Discovery

The Stackable Operator for Apache HDFS publishes a discovery ConfigMap, which exposes a client configuration bundle that allows access to the Apache HDFS cluster.

Example

Given the following HDFS cluster:

apiVersion: hdfs.stackable.tech/v1alpha1
kind: HdfsCluster
metadata:
  name: {clusterName} (1)
  namespace: {namespace} (2)
spec:
  namenode:
    roleGroups:
      default: (3)
  […​]
1 The name of the HDFS cluster, which is also the name of the created discovery ConfigMap.
2 The namespace of the discovery ConfigMap.
3 A role group name of the namenode role.

The resulting discovery ConfigMap is located at {namespace}/{clusterName}.

Contents

The ConfigMap data values are formatted as Hadoop XML files which allows simple mounting of that ConfigMap into pods that require access to HDFS.

core-site.xml

Contains the fs.DefaultFS which defaults to hdfs://{clusterName}/.

hdfs-site.xml

Contains the dfs.namenode.* properties for rpc and http addresses for the namenodes as well as the dfs.nameservices property which defaults to hdfs://{clusterName}/.

Kerberos

In case Kerberos is enabled according to the security documentation, the discovery ConfigMap also includes the information that clients must authenticate themselves using Kerberos.

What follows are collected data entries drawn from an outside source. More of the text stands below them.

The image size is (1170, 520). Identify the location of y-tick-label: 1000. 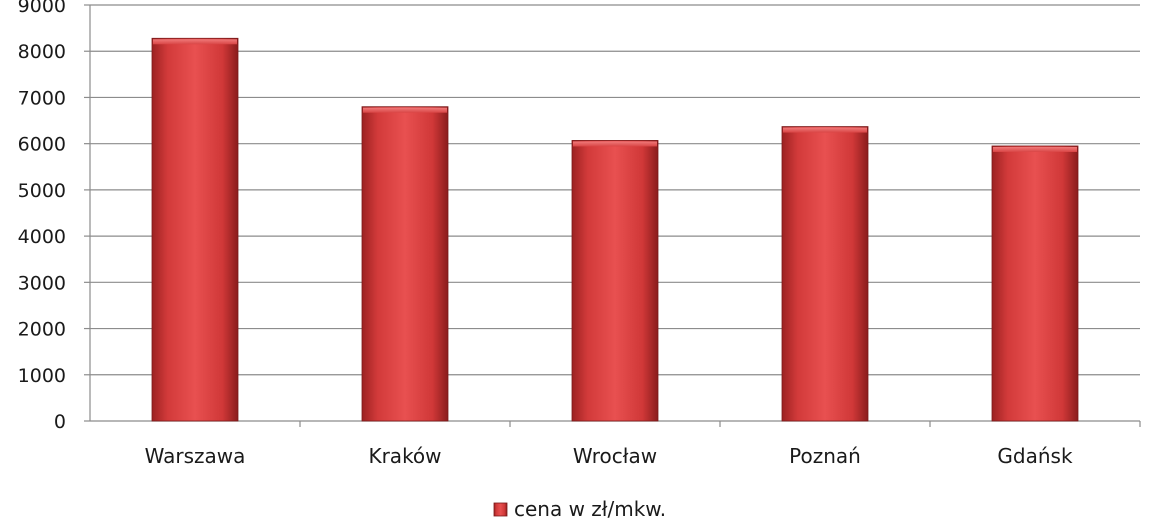
(42, 376).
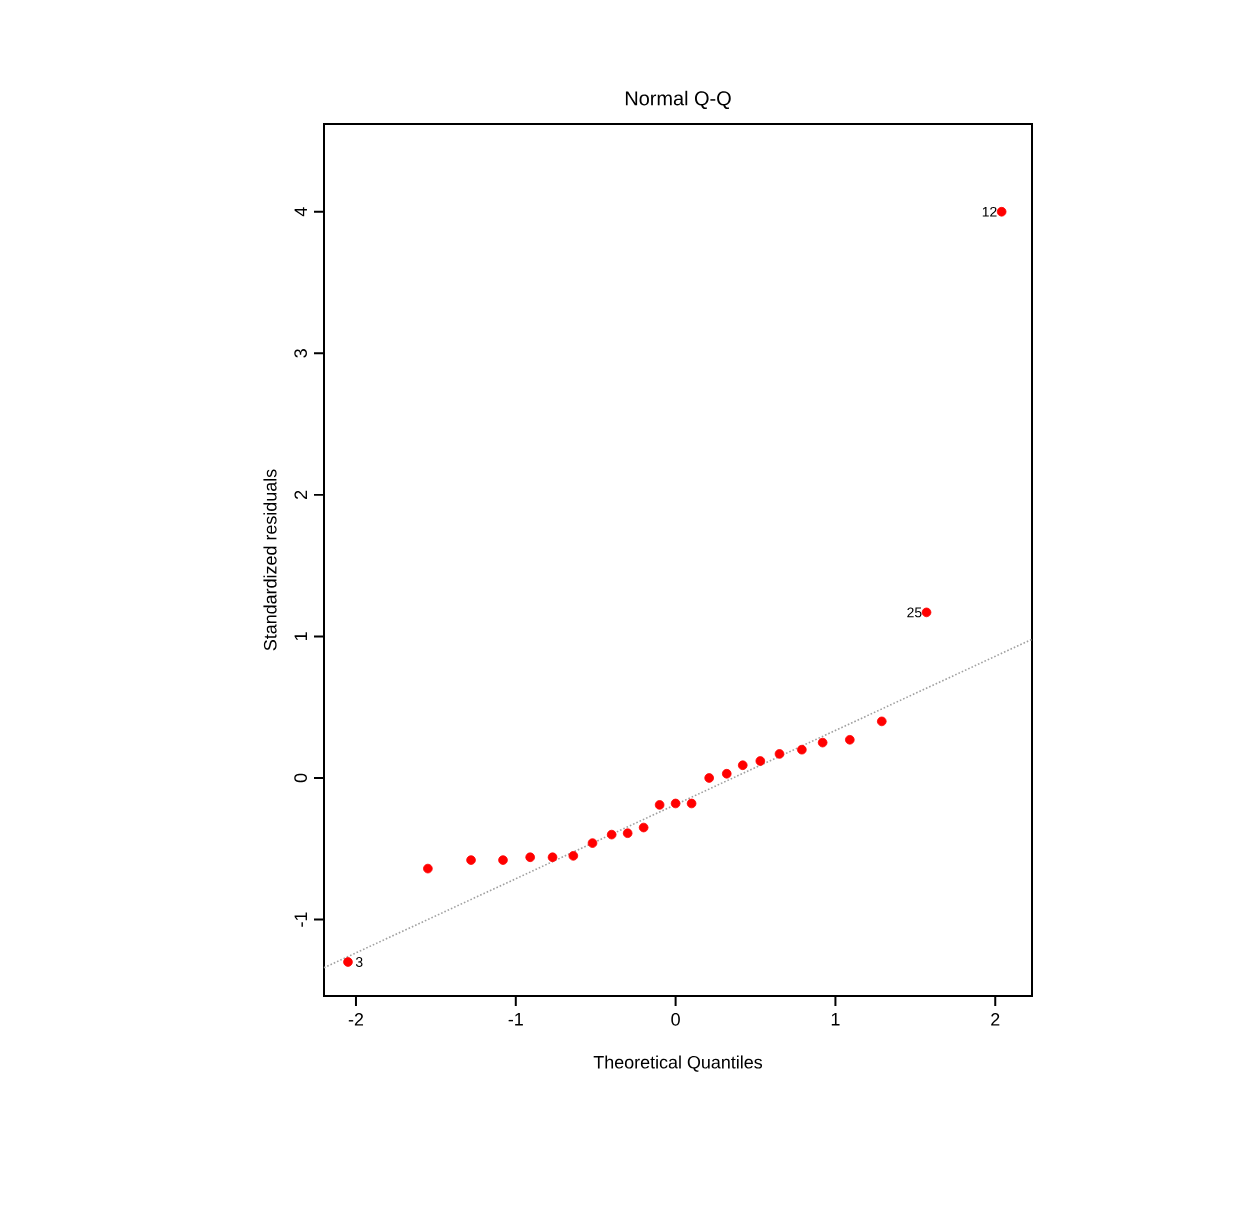 Image resolution: width=1242 pixels, height=1216 pixels. I want to click on y-tick-label: -1, so click(300, 920).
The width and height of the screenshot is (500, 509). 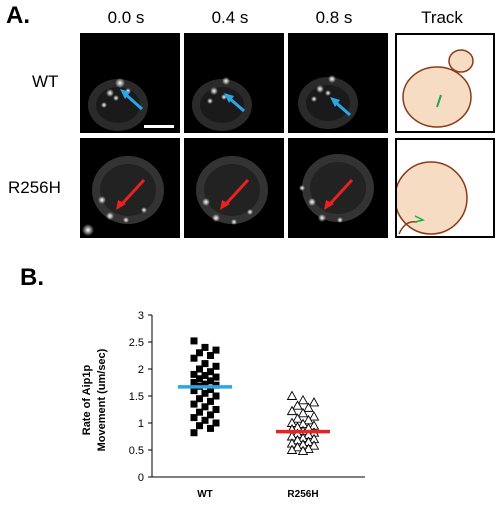 I want to click on micrograph-wt-0s, so click(x=130, y=83).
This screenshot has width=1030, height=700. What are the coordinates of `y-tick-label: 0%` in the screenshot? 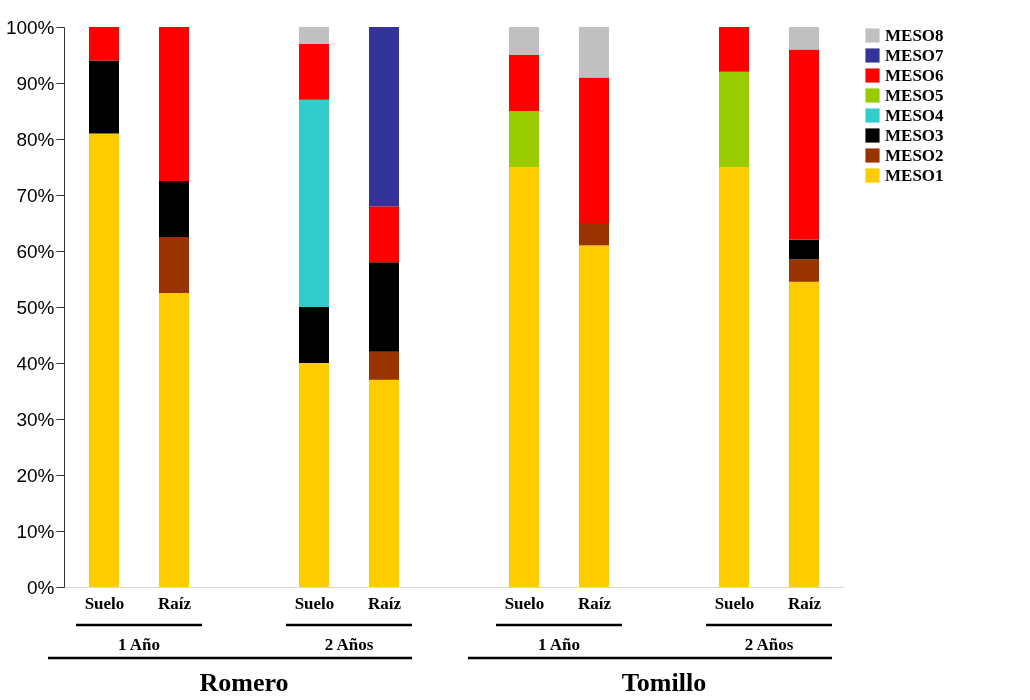 It's located at (41, 587).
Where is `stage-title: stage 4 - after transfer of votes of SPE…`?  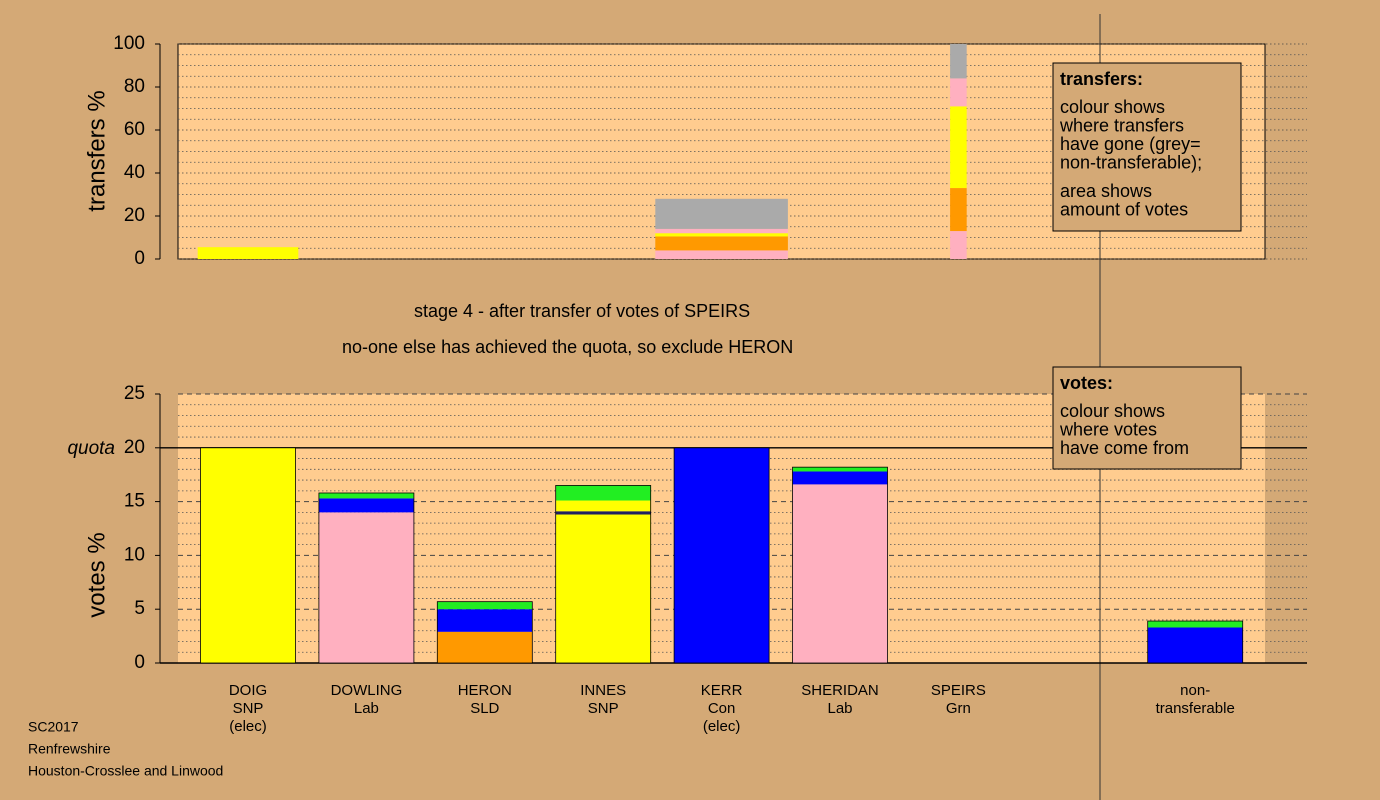 stage-title: stage 4 - after transfer of votes of SPE… is located at coordinates (582, 311).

Some Kerberos-related configuration settings require the environment variable KERBEROS_REALM to be set (e.g. using export KERBEROS_REALM=$(grep -oP 'default_realm = \K.*' /stackable/kerberos/krb5.conf)). If you want to use the discovery ConfigMap outside Stackable services, you need to provide this environment variable. As an alternative you can substitute ${env.KERBEROS_REALM} with your actual realm (e.g. by using sed -i -e 's/${{env.KERBEROS_REALM}}/'"$KERBEROS_REALM/g" core-site.xml).

One example would be the property dfs.namenode.kerberos.principal being set to nn/hdfs.default.svc.cluster.local@${env.KERBEROS_REALM}.